In 2012 Kuzu et al. [15] proposed an attack on Bloom filters built from multiple identifiers. They applied their constraint solver to forename and surname, as well as forename, surname, city and ZIP code, of 50,000 randomly selected records from the North Carolina voter registration list. However, they were not able to mount a successful attack. Thus, Kuzu et al. supposed that combining multiple personal identifiers into a single Bloom filter would offer a protection mechanism against frequency attacks. Although they suspected that their attack did not uncover all vulnerabilities of the Bloom filter encodings, they showed that the CSP for multiple identifiers is intractable to solve by their constraint solver.

2.3 Our Contribution

In this paper we present a fully automated attack on a database containing forenames, surnames and the relevant place of birth as well. All records are considered to be a random sample of a known population. We suppose that the attacker only knows some publicly available lists of the most common forenames, surnames and locations. The attack is based on analyzing the frequencies and the combined occurence of substrings of length two from the identifiers of these lists. Furthermore, we are interested in re-covering as many identifiers as possible. Our cryptanalysis was implemented using the programming languages Python and C++.

3 Encryption

In this section some basic notation is introduced and the encrypting procedure is described.

In record linkage scenarios, strings are usually standardized through transformations such as capitalization of characters or removal of diacritics [16].

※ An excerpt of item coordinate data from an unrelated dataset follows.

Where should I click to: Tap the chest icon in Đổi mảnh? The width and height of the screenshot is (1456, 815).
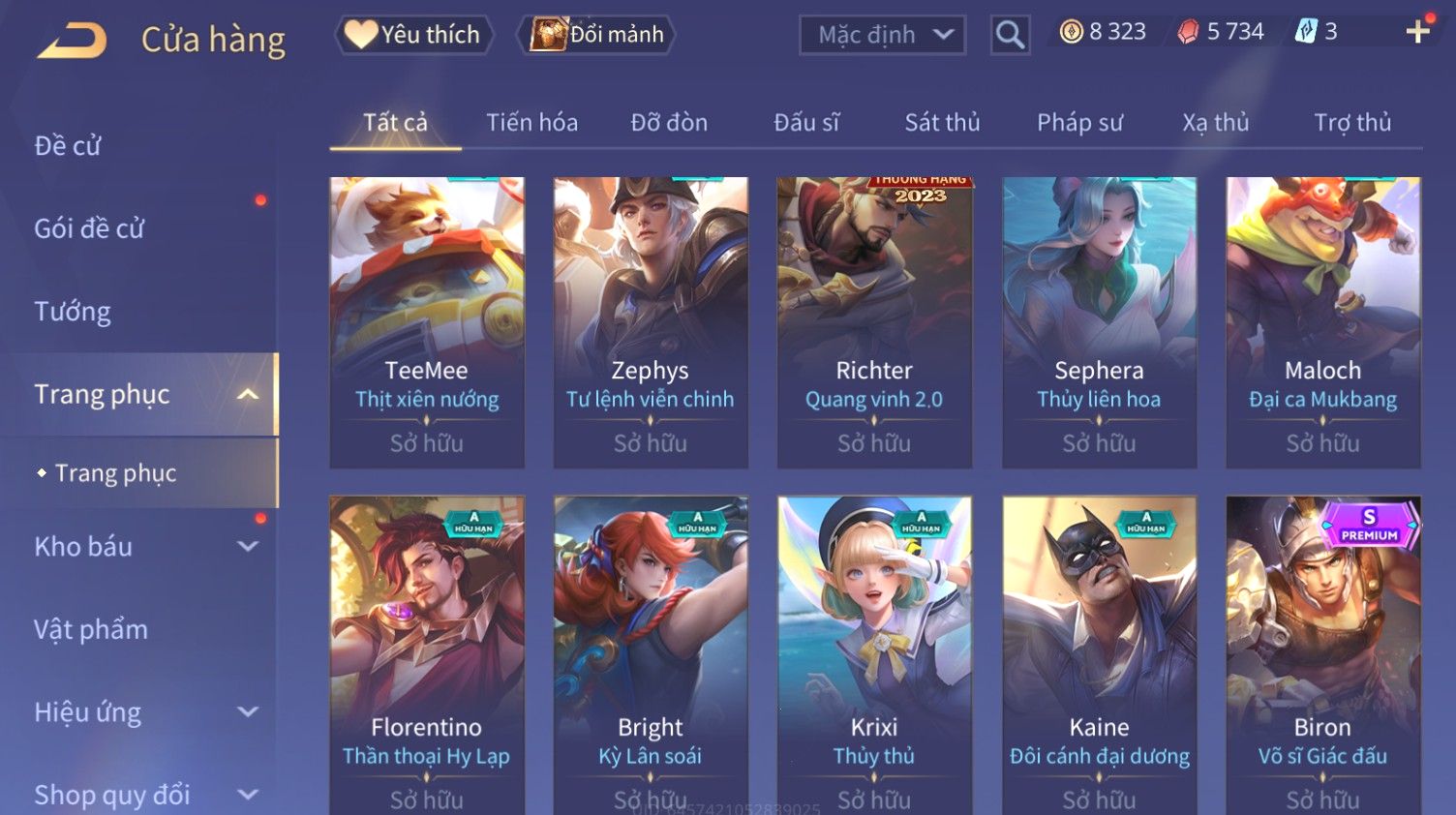tap(548, 34)
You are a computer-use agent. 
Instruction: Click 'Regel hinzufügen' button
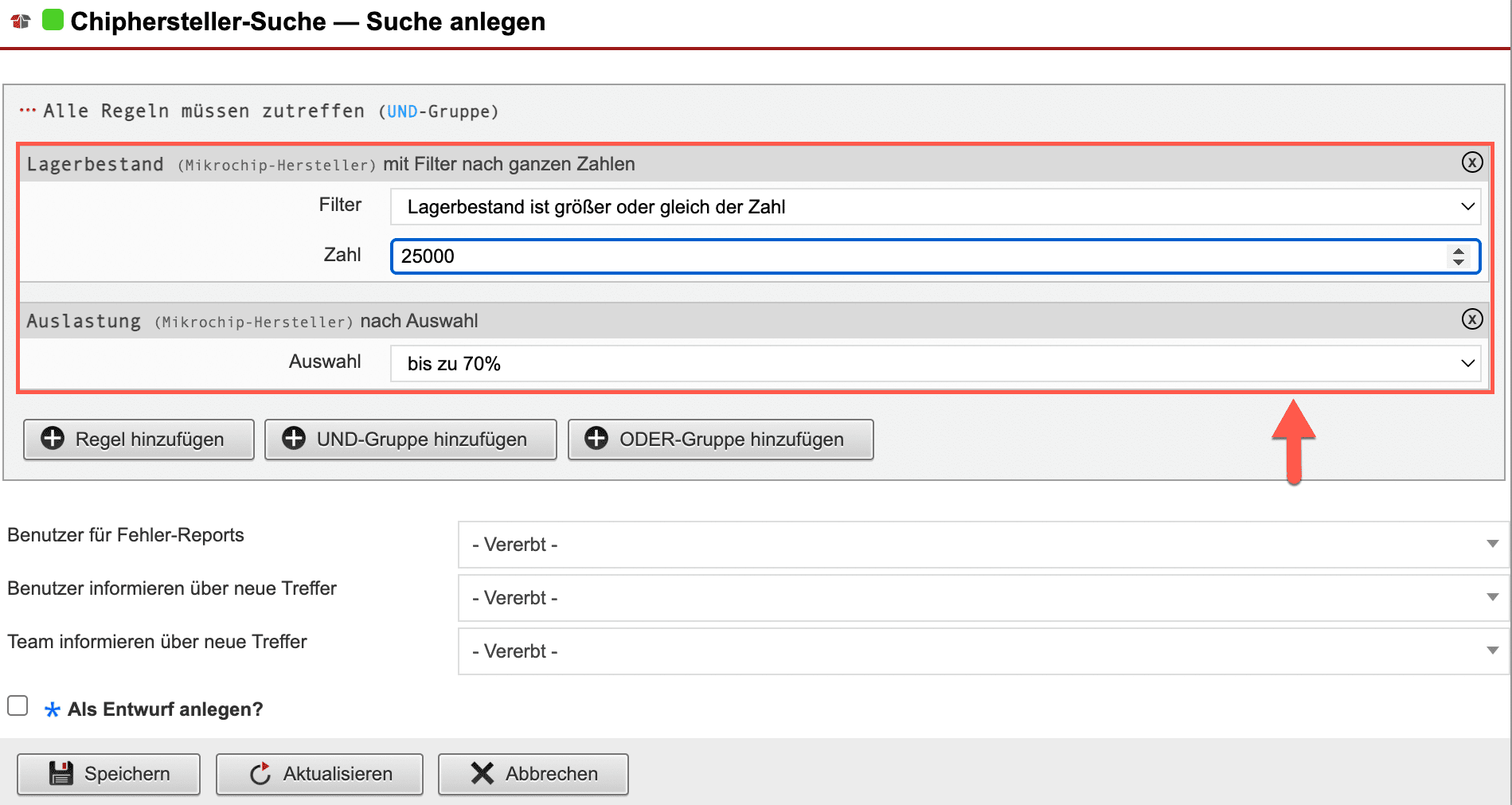(139, 440)
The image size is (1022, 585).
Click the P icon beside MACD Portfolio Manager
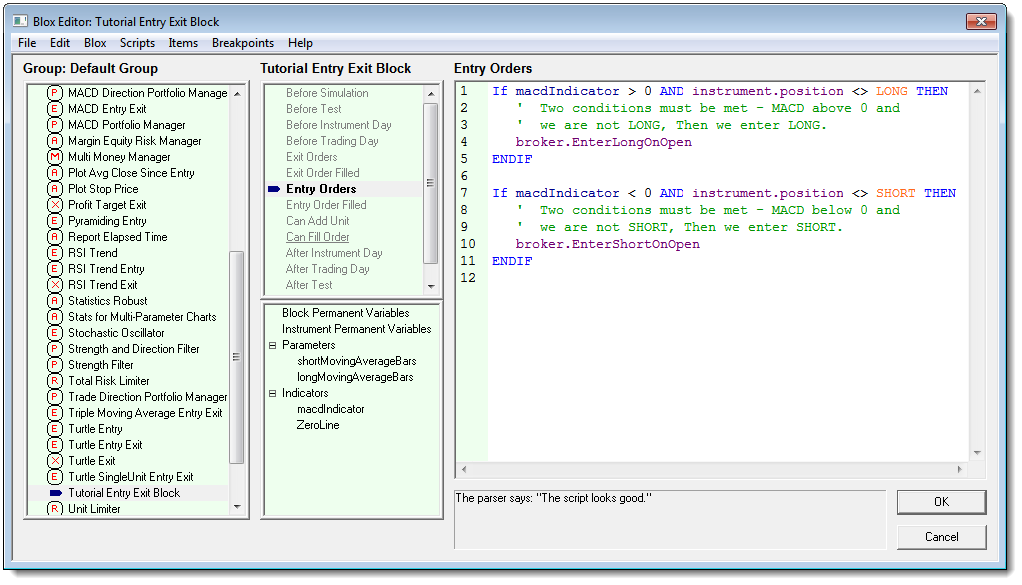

After this preprocessing step all strings contain only tokens from some predefined alphabet \(\varSigma \). Throughout this article, we use the canonical alphabet \(\varSigma := \{ \texttt {A}, \texttt {B}, \ldots , \texttt {Z}, \texttt {\textvisiblespace } \}\), where \(\texttt {\textvisiblespace }\) denotes the padding blank. Thus, for example the popular German surname Müller is transformed to ␣MUELLER␣ in the preprocessing step. As usual, we denote substrings of two characters with bigrams and the set containing all the bigrams with \(\varSigma ^2\), i.e.

$$\begin{aligned} \varSigma ^2=\{\texttt {\textvisiblespace \textvisiblespace }, \texttt {\textvisiblespace A}, \dots , \texttt {\textvisiblespace Z}, \texttt {A\textvisiblespace }, \dots , \texttt {Z\textvisiblespace }, \texttt {AA}, \dots , \texttt {ZZ}\}. \end{aligned}$$

The Bloom filter encryption of a record from a database is created by storing the bigram set associated with this record into a Bloom filter. The bigram set associated with a record is defined as the set containing the bigrams from all the identifiers. Here, a distinction between the bigrams occuring in different identifiers has to be made. Thus, if the set of identifiers is denoted with \(\mathcal {I}\), the bigram set of a record is a subset of \(\mathcal {I} \times \varSigma ^2\).

For example, if we have \(\mathcal {I}=\{\texttt {surname}, \texttt {forename}\}\) and the database contains a record, Peter Müller, the bigram set associated with this record would contain the bigrams \(\texttt {\textvisiblespace P}_f\), \(\texttt {PE}_{f}\), \(\texttt {ET}_f\), \(\texttt {TE}_f\), \(\texttt {ER}_f\), \(\texttt {R\textvisiblespace }_f\), \(\texttt {\textvisiblespace M}_s\), \(\texttt {MU}_s\), \(\texttt {UE}_s\), \(\texttt {EL}_s\), \(\texttt {LL}_s\), \(\texttt {LE}_s\), \(\texttt {ER}_s\) and \(\texttt {R\textvisiblespace }_s\) (the subscript f indicates the bigrams occuring in the forename identifier, the subscript s the ones occuring in the surname identifier).

Next, this bigram set is stored into a Bloom filter \((b_0,\ldots ,b_{L-1})\) of length L by means of k independent hash functions

$$\begin{aligned} h_i: \mathcal {I} \times \varSigma ^2 \rightarrow \{0,\ldots ,L-1\} \end{aligned}$$

for \(i=0,\ldots ,k-1\). In practice, one could alternatively use different hash functions \(h_i: \varSigma ^2 \rightarrow \{0,\ldots ,L-1\}\) for the distinct identifiers in order to guarantee that the hash values for distinct identifiers are not the same.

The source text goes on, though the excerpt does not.